What is being asked:
Quote each of the entries below word for word, with nothing changed.

Excerpted records:

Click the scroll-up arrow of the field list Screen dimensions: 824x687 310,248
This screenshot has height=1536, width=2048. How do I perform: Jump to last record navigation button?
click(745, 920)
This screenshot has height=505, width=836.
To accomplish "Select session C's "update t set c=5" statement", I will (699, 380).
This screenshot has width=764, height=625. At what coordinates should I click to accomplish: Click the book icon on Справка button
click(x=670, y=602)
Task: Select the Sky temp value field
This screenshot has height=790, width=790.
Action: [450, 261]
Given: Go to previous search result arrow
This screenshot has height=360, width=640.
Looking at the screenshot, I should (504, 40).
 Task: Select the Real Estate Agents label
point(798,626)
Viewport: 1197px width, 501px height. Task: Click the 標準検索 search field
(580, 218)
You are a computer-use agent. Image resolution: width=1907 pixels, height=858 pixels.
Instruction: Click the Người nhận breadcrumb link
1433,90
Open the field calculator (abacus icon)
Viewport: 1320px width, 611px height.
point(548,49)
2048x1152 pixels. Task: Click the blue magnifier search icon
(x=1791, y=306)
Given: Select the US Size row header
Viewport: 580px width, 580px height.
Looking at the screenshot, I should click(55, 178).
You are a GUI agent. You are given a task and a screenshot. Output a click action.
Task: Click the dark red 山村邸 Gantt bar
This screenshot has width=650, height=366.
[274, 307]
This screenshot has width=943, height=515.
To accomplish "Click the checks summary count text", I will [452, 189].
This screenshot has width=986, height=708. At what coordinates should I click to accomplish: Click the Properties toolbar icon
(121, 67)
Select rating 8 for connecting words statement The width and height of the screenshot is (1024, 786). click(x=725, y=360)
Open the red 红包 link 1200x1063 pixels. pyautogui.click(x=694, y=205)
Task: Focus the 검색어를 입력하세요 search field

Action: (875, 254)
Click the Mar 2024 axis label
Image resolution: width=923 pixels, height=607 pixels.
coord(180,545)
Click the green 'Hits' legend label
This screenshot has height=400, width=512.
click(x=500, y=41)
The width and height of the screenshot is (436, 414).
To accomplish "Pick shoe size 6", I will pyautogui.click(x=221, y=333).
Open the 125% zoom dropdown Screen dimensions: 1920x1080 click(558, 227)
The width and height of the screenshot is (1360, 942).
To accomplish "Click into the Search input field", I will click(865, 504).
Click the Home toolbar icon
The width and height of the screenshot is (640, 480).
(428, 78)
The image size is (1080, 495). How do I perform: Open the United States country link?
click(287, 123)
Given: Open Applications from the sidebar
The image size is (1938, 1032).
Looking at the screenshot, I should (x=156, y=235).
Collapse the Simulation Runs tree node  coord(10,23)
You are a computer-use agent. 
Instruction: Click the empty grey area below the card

The reply:
Click the scroll-up arrow of the field list Screen dimensions: 824x687 310,248
This screenshot has height=1536, width=2048. How do I perform: Jump to last record navigation button?
click(745, 920)
This screenshot has height=505, width=836.
To accomplish "Select session C's "update t set c=5" statement", I will (699, 380).
This screenshot has width=764, height=625. At what coordinates should I click to accomplish: Click the book icon on Справка button
click(x=670, y=602)
Task: Select the Sky temp value field
This screenshot has height=790, width=790.
Action: [450, 261]
Given: Go to previous search result arrow
This screenshot has height=360, width=640.
Looking at the screenshot, I should (504, 40).
 Task: Select the Real Estate Agents label
point(798,626)
Viewport: 1197px width, 501px height. Task: Click the 標準検索 search field
(580, 218)
You are a computer-use agent. Image resolution: width=1907 pixels, height=858 pixels.
Instruction: Click the Người nhận breadcrumb link
1433,90
Open the field calculator (abacus icon)
Viewport: 1320px width, 611px height.
point(548,49)
2048x1152 pixels. Task: Click the blue magnifier search icon
(x=1791, y=306)
Given: Select the US Size row header
Viewport: 580px width, 580px height.
Looking at the screenshot, I should click(55, 178).
You are a GUI agent. You are given a task and a screenshot. Output a click action.
Task: Click the dark red 山村邸 Gantt bar
This screenshot has width=650, height=366.
[274, 307]
This screenshot has width=943, height=515.
To accomplish "Click the checks summary count text", I will [452, 189].
This screenshot has width=986, height=708. At what coordinates should I click to accomplish: Click the Properties toolbar icon
(121, 67)
Select rating 8 for connecting words statement The width and height of the screenshot is (1024, 786). click(x=725, y=360)
Open the red 红包 link 1200x1063 pixels. pyautogui.click(x=694, y=205)
Task: Focus the 검색어를 입력하세요 search field

Action: (875, 254)
Click the Mar 2024 axis label
Image resolution: width=923 pixels, height=607 pixels.
coord(180,545)
Click the green 'Hits' legend label
This screenshot has height=400, width=512.
click(x=500, y=41)
The width and height of the screenshot is (436, 414).
To accomplish "Pick shoe size 6", I will pyautogui.click(x=221, y=333).
Open the 125% zoom dropdown Screen dimensions: 1920x1080 click(558, 227)
The width and height of the screenshot is (1360, 942).
To accomplish "Click into the Search input field", I will click(865, 504).
Click the Home toolbar icon
The width and height of the screenshot is (640, 480).
(428, 78)
The image size is (1080, 495). How do I perform: Open the United States country link?
click(287, 123)
Given: Open Applications from the sidebar
The image size is (1938, 1032).
Looking at the screenshot, I should (x=156, y=235).
Collapse the Simulation Runs tree node  coord(10,23)
You are a computer-use agent. 
Instruction: Click the empty grey area below the card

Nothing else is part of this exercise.